Au sortir de la révolution tunisienne, point de départ de ce qu'on appellera plus tard les printemps arabes, qui conduira à la chute de l'ancien dictateur Zine el-Abidine Ben Ali, Moncef Marzouki va être le premier président démocratiquement élu (2011-2014). De passage à Florence, pour la Conférence de l'État de l'Union organisée par l'Institut universitaire européen, le 6 mai, l'ancien président tunisien a rappelé que « les musulmans sont les premières victimes du groupe jihadiste État islamique (EI) » et que la « success story » tunisienne propagée par les médias n'est pas totalement juste. Durant son mandat, Moncef Marzouki a dû faire face à la menace terroriste et parvenir à composer avec les différentes forces politiques. Comme il l'a mentionné lors de son intervention portant sur la « religion, la marginalisation et la radicalisation », la situation actuelle en Tunisie est des plus préoccupantes, mettant notamment en exergue le phénomène de corruption qui ne cesse de gangréner le pays. En tant que l'un des acteurs majeurs de ces dernières années, l'ancien président revient, pour L'Orient-Le Jour, sur la situation de la région, cinq ans après le déclenchement des printemps arabes.
Peut-on établir un bilan provisoire de la situation en Tunisie, mais également dans les autres pays arabes, cinq ans après le déclenchement des printemps arabes ?
Il faut bien comprendre qu'actuellement, c'est un processus de destruction, à la fois de régimes qui sont devenus obsolètes, les régimes dictatoriaux, mais également de l'ordre politique ancien arabe, qui était par exemple orienté autour de l'Égypte comme grande puissance régulatrice, ou par la Ligue arabe. Malheureusement, on est également en train d'assister à la destruction des frontières et peut-être à la naissance de nouvelles frontières. C'est donc tout l'ordre ancien qui est en train d'être détruit, dans un cataclysme de violence, comme cela s'est toujours passé dans l'histoire. Ce qu'on appelle les « printemps arabes », que je préfère personnellement comparer à des volcans, est une phase de destruction-reconstruction. La question est : "Qu'est-ce qui va être reconstruit sur ces décombres ?" Nous sommes en train de payer un lourd tribut dans cette phase de destruction mais elle est nécessaire dans la mesure où on ne pouvait plus continuer avec les anciens régimes. C'est un ordre nouveau qui est en train de naître dans la douleur.
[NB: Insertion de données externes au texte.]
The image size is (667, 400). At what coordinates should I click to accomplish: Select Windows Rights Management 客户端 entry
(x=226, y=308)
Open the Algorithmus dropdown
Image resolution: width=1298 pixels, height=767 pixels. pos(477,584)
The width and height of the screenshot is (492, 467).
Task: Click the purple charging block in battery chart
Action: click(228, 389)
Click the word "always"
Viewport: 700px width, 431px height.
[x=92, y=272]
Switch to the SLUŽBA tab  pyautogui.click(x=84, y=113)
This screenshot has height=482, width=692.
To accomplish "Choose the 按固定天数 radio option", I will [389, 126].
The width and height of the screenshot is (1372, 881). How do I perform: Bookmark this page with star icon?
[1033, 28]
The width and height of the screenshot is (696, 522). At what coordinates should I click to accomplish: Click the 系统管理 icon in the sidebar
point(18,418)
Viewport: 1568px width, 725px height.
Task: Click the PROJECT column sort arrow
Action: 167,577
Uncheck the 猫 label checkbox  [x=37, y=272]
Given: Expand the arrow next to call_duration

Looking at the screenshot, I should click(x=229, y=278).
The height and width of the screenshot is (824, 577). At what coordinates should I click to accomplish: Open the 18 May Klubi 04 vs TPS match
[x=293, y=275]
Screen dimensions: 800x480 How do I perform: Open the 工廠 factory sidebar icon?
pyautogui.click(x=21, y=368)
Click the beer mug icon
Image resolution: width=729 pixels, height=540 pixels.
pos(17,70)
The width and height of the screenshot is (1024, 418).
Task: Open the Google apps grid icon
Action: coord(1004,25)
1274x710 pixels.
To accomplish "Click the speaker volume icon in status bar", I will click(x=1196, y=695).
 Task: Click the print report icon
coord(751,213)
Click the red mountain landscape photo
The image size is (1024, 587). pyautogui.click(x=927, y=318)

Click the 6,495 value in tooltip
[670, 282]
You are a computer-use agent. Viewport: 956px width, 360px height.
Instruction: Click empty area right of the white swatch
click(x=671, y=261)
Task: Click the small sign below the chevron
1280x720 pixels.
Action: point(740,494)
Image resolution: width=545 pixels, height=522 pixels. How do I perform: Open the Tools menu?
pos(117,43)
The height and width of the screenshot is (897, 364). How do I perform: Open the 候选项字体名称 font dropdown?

Qu'est-ce qui a été déterminant durant cette période ? Est-ce qu'il a manqué des réels leaders, des grandes figures ?
Les grandes nations naissent autour de trois choses fondamentales : Un homme dit "providentiel", des structures fortes et un rêve. À un moment donné, le rêve était l'unité arabe, il y avait Gamal Abdel Nasser, mais il manquait les institutions. Aujourd'hui, nous n'avons ni le grand homme, ni le grand rêve, ni les institutions, donc nous nous trouvons dans une phase de destruction massive. Je pense qu'il va forcément émerger de cela des grandes figures, un rêve quelconque, et probablement, ce que nous appelons la démocratie, c'est-à-dire la volonté de mettre en place des institutions fortes, régies par le droit, régies par l'éthique et non pas régies par la volonté de X ou de Y.
Est-ce le soutien des Occidentaux qui a manqué également ?
Oui, bien sûr. Par exemple, si les révolutions en Europe de l'Est ont réussi c'était parce qu'elles avaient reçu un soutien massif de l'Europe. Nous n'avons pas trouvé ce soutien massif. Je me souviens quand j'étais à la tête de l'État, face à la menace terroriste, les Européens et les Américains ont voulu nous vendre des hélicoptères comme à n'importe qui. Ils ne se sont pas dit "C'est une urgence, il faut les aider." Au niveau économique également, alors que tout le monde savait qu'il y avait urgence, nous n'avons été que très peu aidés. Et pire, quand je vois maintenant par exemple les Français revenir en Égypte pour appuyer Abdel Fattah el-Sissi, alors que c'est exactement la même politique qui a consisté à appuyer Hosni Moubarak, en baragouinant un peu timidement sur les droits de l'homme, mais en réalité en appuyant un dictateur corrompu et brutal. J'ai l'impression que les Européens n'ont rien appris.
Qu'est-ce qui a fait que le monde arabe n'est pas parvenu à réussir sa transition ?
Quand on regarde du côté des Chinois et des Allemands, quand on examine leur histoire, on constate que les premiers ont mis cent ans pour pouvoir réussir leur transition, les seconds plus de vingt ans, entre la Première et la Seconde Guerre mondiale. Donc on ne peut pas juger la transition arabe en disant qu'elle est ratée. Car ne n'est pas le cas, nous sommes tout simplement en plein processus. Je repense à l'exemple du volcan, qui doit exploser car il y a trop de pressions à l'intérieur et qu'on ne peut rien y faire. Mais une fois qu'il a explosé, il en résulte en général une bonne terre fertile, donc il est tout aussi bien créateur que destructeur, comme le sont ces mouvements aujourd'hui.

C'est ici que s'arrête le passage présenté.